Coronavirus may have forced Coventry’s traditional pantomime online this year – but the only thing missing is the audience, says Iain Lauchlan, Coventry’s legendary pantomime dame.
Jack and the Beanstalk Online is still available to purchase to stream until December 31 from the the Belgrade’s website.
CoventryLive caught up with Iain – who is starring in the Belgrade’s panto for the 26th time – to chat about the show, his favourite parts of pantomime and what is in store for the future.
Probably Coventry’s most famous pantomime dame, Iain stepped in to save the day and record the online show in his Warwickshire studio when lockdown arrived again.
Iain has a career spanning over 40 years in the children’s entertainment industry, working on BBC favourite Playschool for eight years and the very successful Fingermouse series; Playdays, Storytime and Fun Song Factory.
But he is perhaps best known as the writer of the BAFTA award-winning children’s television series, The Tweenies.
Not only did the lockdown force the change of the location of the show, it also meant a much scaled-back cast. Iain played serveral roles himself, alongside his regular comedy co-star Craig Hollingsworth, and there are a few special extras, including BBC CWR’s Trish Adudu and a junior chorus of eight local schoolchildren.
And as the pandemic changed every way of operating, so too it affected the script and found its way into some of the show’s comedic material.
Iain said: “We’ve all got that common experience with lockdown with zoom calls, Joe Wicks, Zoom, NHS applause, so we thought we would include as many lockdown gags as possible.
“Even though it doesn’t have a live audience, we use the camera to really contact the audience.
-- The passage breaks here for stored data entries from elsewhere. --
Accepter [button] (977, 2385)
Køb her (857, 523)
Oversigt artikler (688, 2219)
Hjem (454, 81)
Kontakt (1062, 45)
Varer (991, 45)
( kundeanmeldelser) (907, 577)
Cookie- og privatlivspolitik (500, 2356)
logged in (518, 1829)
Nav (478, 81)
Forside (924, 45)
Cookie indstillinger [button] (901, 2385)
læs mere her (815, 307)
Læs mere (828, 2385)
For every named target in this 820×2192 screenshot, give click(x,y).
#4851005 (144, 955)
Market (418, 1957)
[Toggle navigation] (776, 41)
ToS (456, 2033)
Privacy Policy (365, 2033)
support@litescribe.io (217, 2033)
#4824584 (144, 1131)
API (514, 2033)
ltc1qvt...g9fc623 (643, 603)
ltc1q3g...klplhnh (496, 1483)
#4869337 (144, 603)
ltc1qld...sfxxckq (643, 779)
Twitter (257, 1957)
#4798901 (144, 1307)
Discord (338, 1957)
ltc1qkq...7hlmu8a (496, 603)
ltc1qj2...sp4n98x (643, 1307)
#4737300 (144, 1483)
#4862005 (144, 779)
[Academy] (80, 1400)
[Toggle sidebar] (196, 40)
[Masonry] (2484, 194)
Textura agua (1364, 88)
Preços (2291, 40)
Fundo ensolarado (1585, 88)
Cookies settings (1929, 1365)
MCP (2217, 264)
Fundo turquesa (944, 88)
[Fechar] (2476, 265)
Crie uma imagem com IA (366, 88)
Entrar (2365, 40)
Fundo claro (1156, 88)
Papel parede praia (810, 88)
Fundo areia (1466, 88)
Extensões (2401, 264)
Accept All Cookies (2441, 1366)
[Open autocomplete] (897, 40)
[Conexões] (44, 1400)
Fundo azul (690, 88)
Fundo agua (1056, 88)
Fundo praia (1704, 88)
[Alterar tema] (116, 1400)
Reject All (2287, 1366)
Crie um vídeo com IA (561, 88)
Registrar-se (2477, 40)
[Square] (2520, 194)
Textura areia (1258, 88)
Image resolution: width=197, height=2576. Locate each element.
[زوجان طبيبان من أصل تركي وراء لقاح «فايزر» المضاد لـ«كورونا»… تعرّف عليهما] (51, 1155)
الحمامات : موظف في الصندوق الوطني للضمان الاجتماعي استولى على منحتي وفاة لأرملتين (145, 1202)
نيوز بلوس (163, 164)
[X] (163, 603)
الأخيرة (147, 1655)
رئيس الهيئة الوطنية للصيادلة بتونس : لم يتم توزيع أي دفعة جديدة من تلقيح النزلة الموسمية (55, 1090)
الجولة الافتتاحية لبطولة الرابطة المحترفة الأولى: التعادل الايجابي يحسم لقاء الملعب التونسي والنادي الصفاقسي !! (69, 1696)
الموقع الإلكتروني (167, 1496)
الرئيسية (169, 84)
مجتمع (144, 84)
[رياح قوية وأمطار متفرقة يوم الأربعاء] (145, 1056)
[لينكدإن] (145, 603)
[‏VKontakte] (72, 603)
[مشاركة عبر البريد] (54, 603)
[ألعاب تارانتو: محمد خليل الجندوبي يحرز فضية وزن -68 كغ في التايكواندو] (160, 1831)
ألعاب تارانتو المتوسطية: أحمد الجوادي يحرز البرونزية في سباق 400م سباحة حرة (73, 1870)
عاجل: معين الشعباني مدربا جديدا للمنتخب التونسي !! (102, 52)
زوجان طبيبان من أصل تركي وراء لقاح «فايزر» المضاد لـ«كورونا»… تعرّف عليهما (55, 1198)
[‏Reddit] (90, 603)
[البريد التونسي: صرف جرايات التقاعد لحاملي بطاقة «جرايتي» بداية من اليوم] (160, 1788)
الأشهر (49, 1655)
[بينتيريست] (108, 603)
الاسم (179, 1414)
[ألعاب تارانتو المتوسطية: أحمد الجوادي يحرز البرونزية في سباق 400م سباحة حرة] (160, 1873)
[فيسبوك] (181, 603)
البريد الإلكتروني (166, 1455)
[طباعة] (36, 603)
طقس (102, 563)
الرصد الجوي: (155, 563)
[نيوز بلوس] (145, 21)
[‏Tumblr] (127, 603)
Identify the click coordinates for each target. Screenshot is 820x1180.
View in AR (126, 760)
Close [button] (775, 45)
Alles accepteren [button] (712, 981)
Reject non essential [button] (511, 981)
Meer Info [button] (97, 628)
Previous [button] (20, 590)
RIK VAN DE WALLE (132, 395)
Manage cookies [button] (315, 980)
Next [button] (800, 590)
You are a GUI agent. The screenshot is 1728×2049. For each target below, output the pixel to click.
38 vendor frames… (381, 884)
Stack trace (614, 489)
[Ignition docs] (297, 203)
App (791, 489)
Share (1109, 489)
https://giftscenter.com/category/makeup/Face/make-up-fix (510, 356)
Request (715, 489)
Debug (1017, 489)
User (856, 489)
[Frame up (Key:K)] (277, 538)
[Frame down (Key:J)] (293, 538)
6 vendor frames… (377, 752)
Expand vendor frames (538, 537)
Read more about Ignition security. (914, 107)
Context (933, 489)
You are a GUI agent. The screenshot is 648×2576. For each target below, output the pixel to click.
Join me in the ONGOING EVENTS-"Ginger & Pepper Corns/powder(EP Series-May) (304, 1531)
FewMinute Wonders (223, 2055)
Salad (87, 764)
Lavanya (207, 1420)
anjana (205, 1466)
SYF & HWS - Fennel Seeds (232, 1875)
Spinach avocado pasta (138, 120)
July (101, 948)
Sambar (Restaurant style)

“I do a lot of children’s programmes so we use the camera to contact the children to try and do that. We didn’t want to add a laughter track and wanted people to enjoy it for what it was.”
Look: Coventry panto over the years
What is his favourite thing about panto season?
Iain said: “It allows Craig and myself to weave in and out of the story, causing a little bit of chaos, and anarchy, and it’s important you have that laugh with the audience.
“[It’s that] shared fun that we have, just being a bit naughty and cheeky, they love that anarchy.
“It’s such freedom really which you can’t really do in any other thing, a play musical or drama, you’re just not allowed to do it anywhere else!
“When people respond to it, it’s such a joy, that shared experience with the audience. You’re having fun!”
And while the pandemic has caused massive disruption to the panto, it may have a positive effect on future performances.
Iain said coronavirus had forced them to re-think how accessible the panto is, and how they can change things for next year.
“In many ways it was lovely to do, everyone has a blast doing it, and we just really enjoyed it and I do hope that enjoyment comes from when people watch it,” he said.
“It would be lovely to send panto around the world and make it accessible to so many more people.
“There are a lot of people who just can’t come to the theatre who miss out on it.”